AIM OF THE TASK ▸ Please show every line from the entries that carries the word "agent".

SOURCE RECORDS ▸
***

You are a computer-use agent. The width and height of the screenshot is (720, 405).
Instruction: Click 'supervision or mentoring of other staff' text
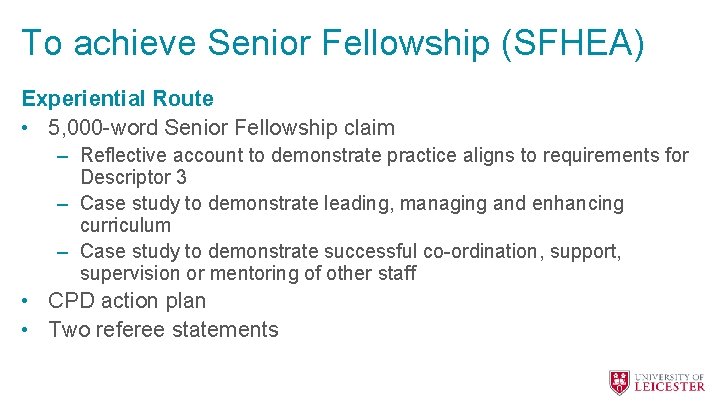(248, 273)

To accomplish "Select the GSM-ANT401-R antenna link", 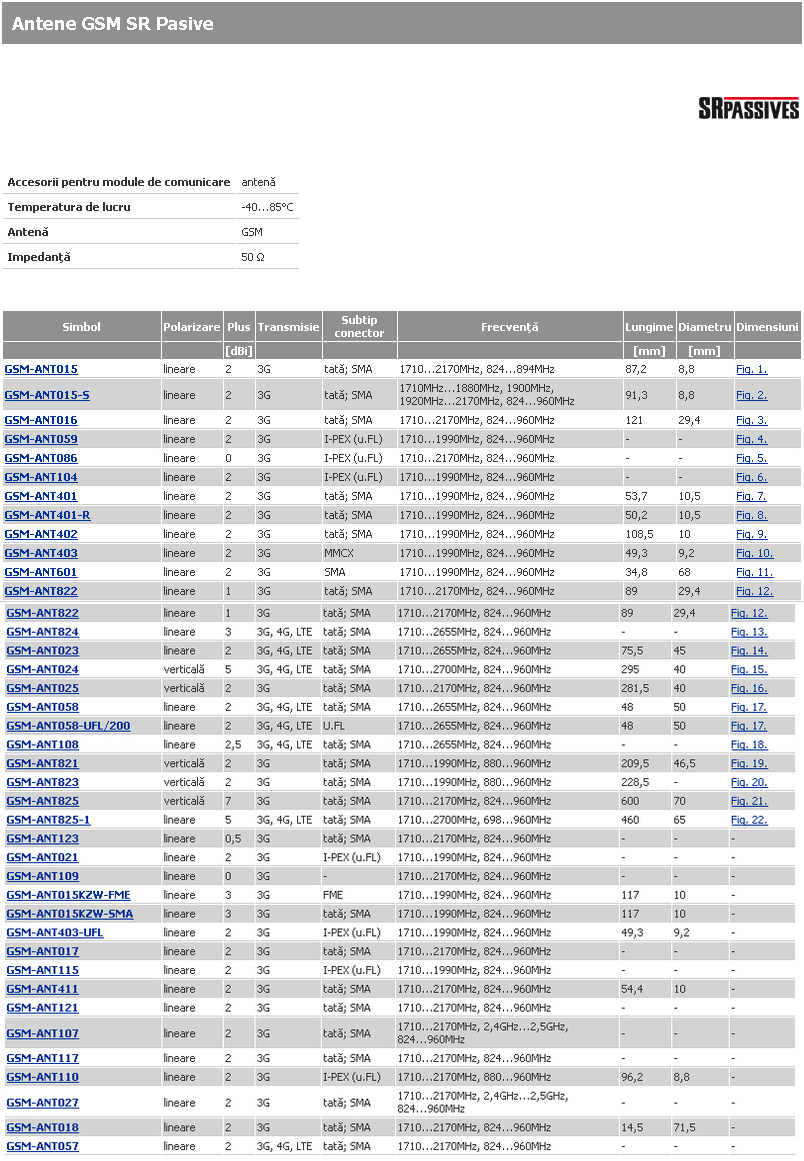I will [x=47, y=516].
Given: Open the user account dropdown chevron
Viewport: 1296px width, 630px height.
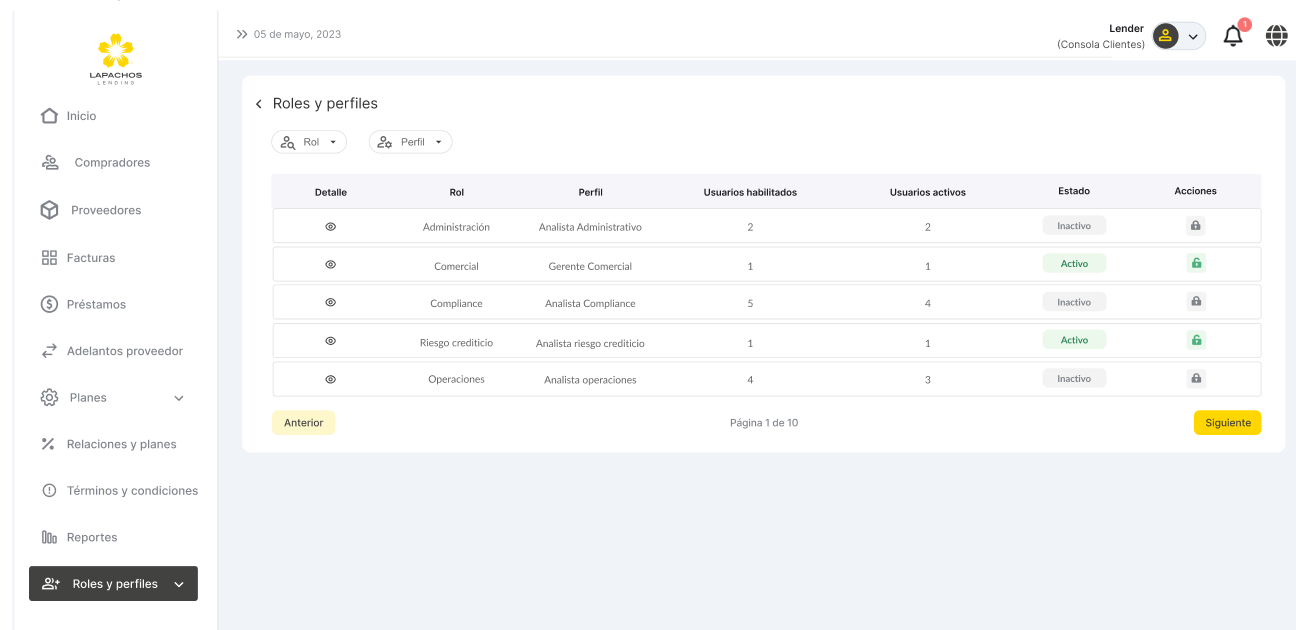Looking at the screenshot, I should click(x=1193, y=37).
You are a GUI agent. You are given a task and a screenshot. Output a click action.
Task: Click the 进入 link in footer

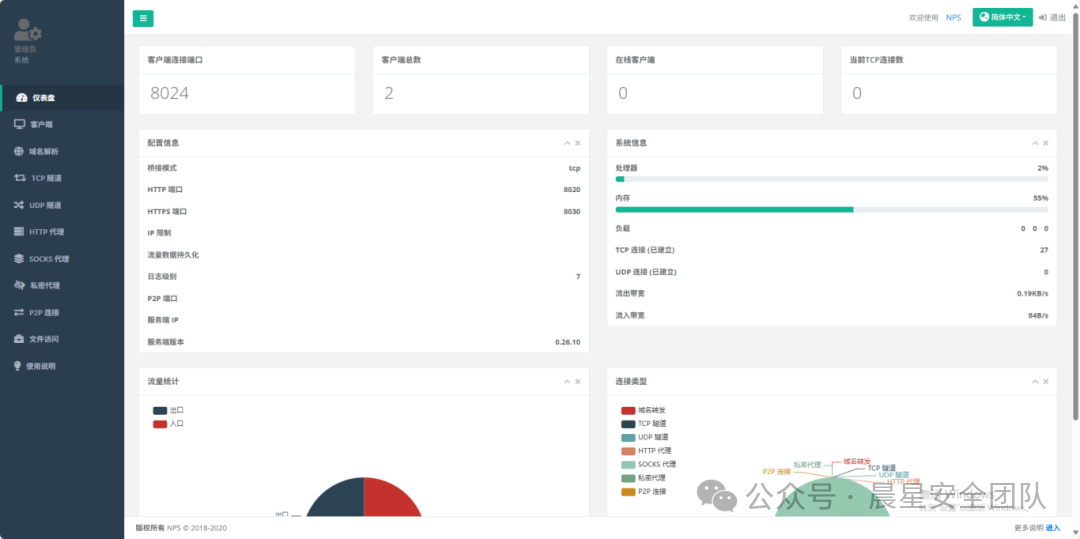(x=1052, y=527)
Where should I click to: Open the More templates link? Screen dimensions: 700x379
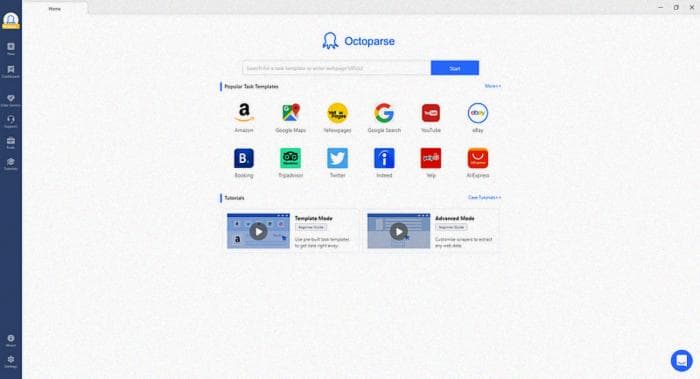point(493,86)
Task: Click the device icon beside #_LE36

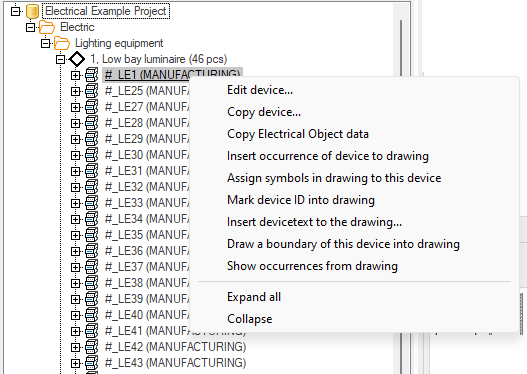Action: pyautogui.click(x=91, y=251)
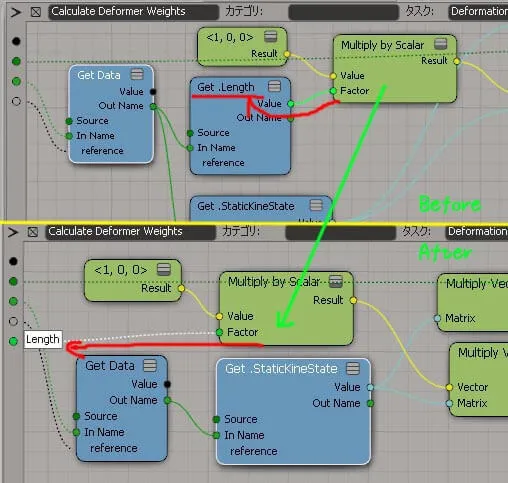Click the Factor port on lower Multiply by Scalar

pyautogui.click(x=219, y=332)
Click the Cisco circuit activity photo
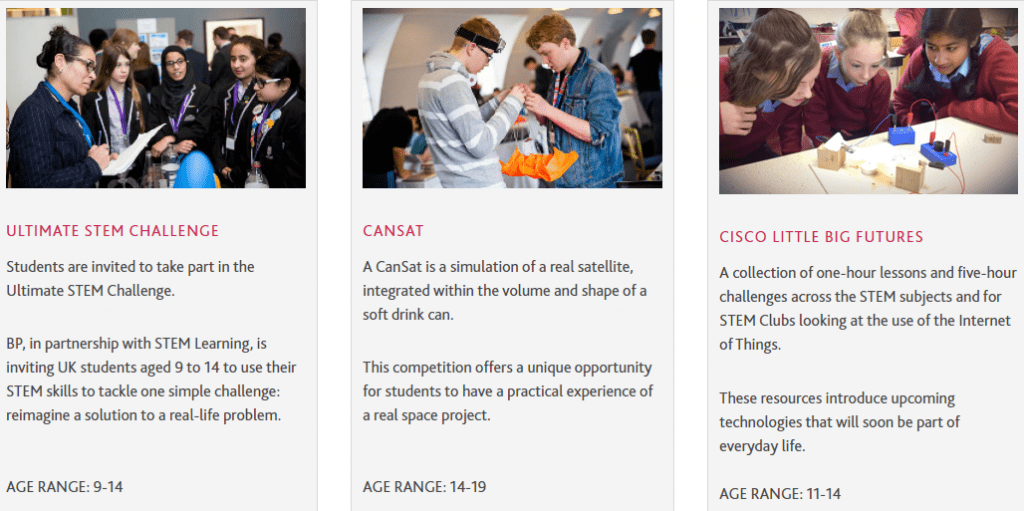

***

RESPONSE FOR THIS EXERCISE ▸
You are a computer-use agent. The width and height of the screenshot is (720, 405).
You are a GUI agent. You are given a task and a screenshot. Output a click action.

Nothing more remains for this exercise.